提示された抜粋.
+ + + + +
人事労務解説

人事労務解説

人事労務解説 2021.05.26

一人親方労災保険とは?加入のメリットや条件を簡単に解説! 【2021年度版|最新情報】

一人親方労災保険とは、①会社に所属していない②労働者を雇わず仕事を行う方を対象に加入できる労災保険のことを言います。一人親方は会社に所属していないため会社で加入している労災保険を使うことができません。本ページでは一人親方労災保険に関して説明していきます。

1.一人親方労災保険とは

労災保険は労働者に対して保障される保険ですが、労働者でない方も労働者と同じように保障される仕組みになっています。一人親方労災保険は建設業、運送業、個人タクシー、リサイクル回収業など加入できる仕事内容に限りがあります。

2.一人親方の労災保険の基本

一人親方労災保険は「特別加入制度」という制度により加入することができます。
一人親方労災保険は加入者自身が手続きを行い加入することができるわけではなく、労働保険事務組合を通して加入をしなくてはなりません。
また、特定業務に一定期間従事すると特殊健康診断というものを受けなくてはいけません。
特殊健康診断とは安全衛生法により規定されており一定期間特定の業務に従事したことがある場合、加入時に特殊健康診断を必ず受ける必要があります。

表:特殊健康診断一覧表

業務の種類従事した期間(通算)必要な健康診断
粉じん作業3年以上じん肺健康診断
振動工具1年以上
※実施する工具により従事期間の変動あり
振動障害健康診断
鉛業務6か月以上鉛中毒健康診断
有期溶剤業務6か月以上有機溶剤中毒健康診断
無料相談受付中!
+ + + + +
保存された行.

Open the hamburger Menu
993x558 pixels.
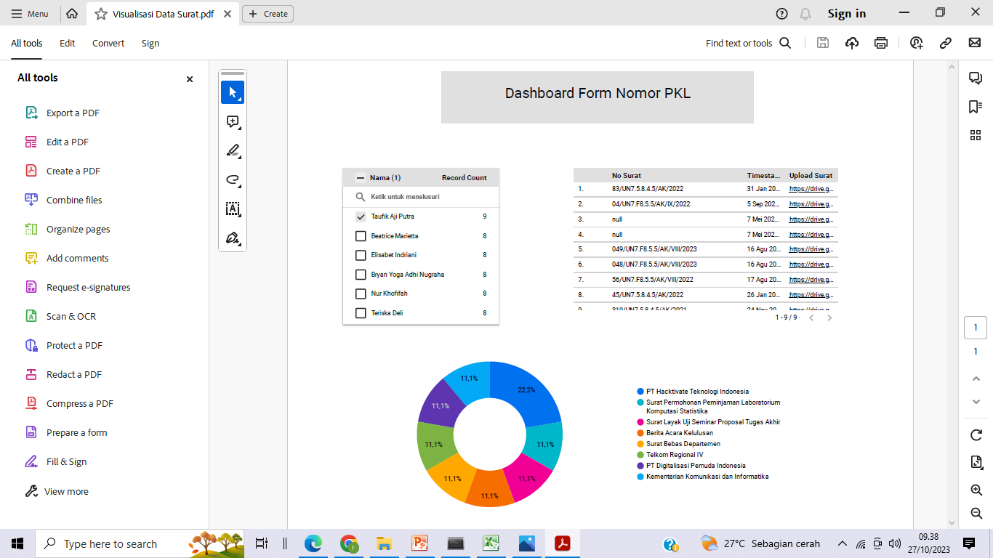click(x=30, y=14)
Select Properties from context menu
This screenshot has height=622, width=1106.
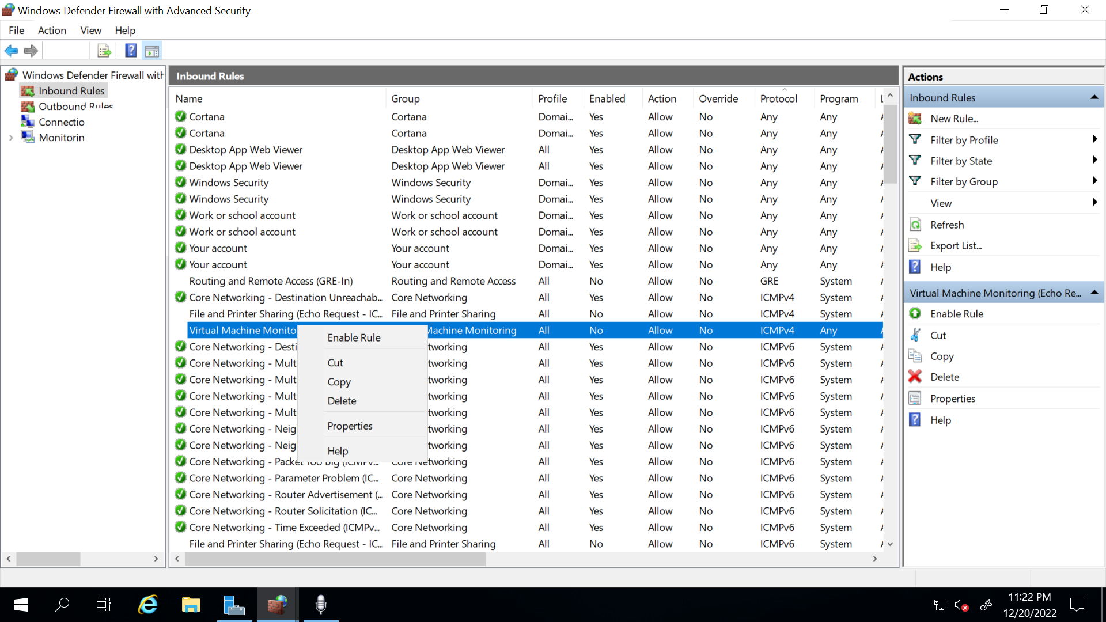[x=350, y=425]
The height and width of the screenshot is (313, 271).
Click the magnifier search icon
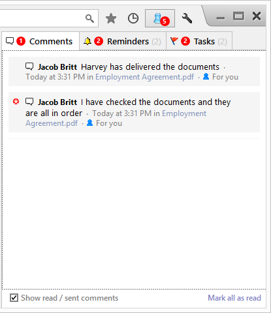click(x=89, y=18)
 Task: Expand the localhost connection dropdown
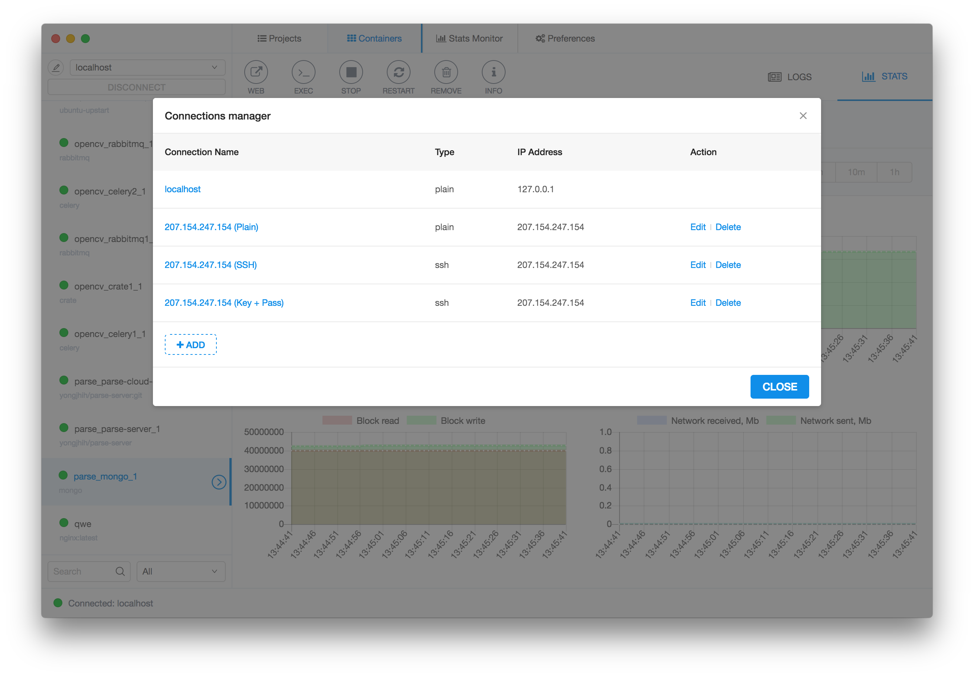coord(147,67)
+ + + + +
設問.
一人親方労災保険の解説について、次の問いに答えてください。
(a) 一人親方労災保険は、何という制度によって加入できますか。
(b) 加入者自身が手続きをして加入することはできず、何を通して加入しなければなりませんか。
(c) 加入できる仕事内容として挙げられている業種を、すべて答えてください。

解答例.
(a) 「特別加入制度」です。
(b) 労働保険事務組合です。
(c) 建設業、運送業、個人タクシー、リサイクル回収業です。